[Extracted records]
-- Opening Marker --

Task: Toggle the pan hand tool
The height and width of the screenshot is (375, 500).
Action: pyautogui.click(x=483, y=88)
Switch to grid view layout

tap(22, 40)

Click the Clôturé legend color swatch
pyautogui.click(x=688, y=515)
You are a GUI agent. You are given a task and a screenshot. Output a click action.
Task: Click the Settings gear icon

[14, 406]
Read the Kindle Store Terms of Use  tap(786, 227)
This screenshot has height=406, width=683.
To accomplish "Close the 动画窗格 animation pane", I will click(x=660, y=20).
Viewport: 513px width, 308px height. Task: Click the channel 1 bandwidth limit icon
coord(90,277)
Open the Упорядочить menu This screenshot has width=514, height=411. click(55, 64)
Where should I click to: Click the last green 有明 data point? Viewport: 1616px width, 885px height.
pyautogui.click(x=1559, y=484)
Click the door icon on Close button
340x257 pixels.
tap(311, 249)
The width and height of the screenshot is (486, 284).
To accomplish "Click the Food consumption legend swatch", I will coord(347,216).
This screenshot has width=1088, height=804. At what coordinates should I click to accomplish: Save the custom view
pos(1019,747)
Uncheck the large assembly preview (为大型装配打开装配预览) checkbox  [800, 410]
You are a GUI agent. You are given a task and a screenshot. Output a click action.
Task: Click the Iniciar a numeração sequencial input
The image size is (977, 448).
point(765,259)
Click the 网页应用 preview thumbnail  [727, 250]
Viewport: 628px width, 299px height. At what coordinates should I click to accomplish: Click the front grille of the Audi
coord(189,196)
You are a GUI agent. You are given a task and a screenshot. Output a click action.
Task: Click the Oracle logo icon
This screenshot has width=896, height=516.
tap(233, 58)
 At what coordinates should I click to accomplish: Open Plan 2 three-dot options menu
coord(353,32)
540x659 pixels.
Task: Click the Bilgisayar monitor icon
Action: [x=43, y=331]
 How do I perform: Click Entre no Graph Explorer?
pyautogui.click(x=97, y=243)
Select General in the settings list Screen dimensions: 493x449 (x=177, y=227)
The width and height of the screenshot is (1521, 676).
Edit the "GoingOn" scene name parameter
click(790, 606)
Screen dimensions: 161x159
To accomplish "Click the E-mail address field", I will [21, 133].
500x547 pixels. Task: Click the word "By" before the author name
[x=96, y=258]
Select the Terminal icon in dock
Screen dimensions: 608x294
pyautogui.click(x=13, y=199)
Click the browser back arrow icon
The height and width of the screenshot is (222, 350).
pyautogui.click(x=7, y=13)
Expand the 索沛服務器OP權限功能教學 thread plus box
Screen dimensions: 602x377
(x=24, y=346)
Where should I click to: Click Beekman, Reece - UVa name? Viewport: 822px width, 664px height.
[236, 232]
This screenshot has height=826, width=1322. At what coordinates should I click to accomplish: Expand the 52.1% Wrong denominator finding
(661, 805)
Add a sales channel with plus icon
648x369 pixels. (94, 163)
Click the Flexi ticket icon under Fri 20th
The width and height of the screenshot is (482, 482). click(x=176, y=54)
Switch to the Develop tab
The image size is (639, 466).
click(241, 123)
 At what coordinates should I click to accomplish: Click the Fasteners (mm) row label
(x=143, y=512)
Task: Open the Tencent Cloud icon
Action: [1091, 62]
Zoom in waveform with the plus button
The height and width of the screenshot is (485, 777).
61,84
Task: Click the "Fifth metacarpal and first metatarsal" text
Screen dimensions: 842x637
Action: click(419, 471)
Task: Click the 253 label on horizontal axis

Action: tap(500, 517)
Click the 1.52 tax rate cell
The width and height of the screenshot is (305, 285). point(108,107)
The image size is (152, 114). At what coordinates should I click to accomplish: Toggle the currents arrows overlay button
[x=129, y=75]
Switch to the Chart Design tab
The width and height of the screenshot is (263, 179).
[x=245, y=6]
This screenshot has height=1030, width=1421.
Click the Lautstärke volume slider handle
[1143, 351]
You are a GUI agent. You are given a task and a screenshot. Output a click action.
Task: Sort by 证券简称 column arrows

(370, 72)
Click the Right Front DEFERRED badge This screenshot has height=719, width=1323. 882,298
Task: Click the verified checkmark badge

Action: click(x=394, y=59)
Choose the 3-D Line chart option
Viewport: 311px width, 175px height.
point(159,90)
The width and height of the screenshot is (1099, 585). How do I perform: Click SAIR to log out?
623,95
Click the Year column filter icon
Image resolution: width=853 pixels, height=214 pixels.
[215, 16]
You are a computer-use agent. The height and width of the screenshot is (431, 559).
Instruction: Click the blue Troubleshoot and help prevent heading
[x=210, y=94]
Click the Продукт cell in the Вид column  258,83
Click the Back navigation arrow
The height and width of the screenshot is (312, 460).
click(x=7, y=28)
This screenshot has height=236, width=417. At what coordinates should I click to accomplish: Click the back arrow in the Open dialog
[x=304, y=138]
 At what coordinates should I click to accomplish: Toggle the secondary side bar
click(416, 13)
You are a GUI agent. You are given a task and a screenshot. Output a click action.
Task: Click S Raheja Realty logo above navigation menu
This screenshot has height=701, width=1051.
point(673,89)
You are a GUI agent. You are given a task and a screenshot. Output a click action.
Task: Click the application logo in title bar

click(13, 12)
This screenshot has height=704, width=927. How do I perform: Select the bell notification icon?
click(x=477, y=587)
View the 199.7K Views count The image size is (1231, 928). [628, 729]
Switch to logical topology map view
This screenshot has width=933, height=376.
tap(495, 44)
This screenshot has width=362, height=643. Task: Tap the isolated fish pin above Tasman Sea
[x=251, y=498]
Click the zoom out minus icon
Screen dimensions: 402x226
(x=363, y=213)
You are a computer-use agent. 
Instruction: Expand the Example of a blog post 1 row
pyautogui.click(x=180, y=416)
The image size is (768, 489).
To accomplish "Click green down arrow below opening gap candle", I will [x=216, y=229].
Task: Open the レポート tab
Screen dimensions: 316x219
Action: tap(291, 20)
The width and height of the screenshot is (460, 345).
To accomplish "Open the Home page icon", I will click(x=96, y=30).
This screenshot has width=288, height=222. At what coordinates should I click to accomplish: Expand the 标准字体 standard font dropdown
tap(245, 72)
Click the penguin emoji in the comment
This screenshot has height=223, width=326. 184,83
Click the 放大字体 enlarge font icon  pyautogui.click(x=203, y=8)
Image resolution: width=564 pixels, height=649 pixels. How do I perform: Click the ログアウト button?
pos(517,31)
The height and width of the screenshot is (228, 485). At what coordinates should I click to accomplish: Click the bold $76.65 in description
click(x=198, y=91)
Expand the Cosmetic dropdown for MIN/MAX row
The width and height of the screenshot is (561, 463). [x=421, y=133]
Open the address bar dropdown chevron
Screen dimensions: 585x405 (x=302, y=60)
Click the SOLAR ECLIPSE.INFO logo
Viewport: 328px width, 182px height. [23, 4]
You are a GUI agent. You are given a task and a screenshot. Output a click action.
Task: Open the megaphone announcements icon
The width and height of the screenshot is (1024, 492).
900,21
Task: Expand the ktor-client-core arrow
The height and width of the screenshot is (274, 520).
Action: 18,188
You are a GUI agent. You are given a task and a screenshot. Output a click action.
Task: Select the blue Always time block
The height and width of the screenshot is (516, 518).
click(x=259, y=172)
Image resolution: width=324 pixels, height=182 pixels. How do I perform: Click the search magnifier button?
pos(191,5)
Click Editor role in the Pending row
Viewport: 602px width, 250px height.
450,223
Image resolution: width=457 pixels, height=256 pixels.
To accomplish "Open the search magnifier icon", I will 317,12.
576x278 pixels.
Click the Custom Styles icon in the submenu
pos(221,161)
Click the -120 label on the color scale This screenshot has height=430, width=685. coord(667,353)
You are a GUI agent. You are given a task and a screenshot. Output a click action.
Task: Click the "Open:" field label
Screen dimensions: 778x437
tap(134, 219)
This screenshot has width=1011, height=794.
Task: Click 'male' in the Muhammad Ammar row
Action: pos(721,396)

-- Closing Marker --

◆ **DIRECTIONS**
Lines holding the word "Close" are the answer; copy every one from the records above.

◆ **OUTPUT OF THE EXERCISE**
To accomplish "Close the 动画窗格 animation pane", I will click(x=660, y=20).
Click the door icon on Close button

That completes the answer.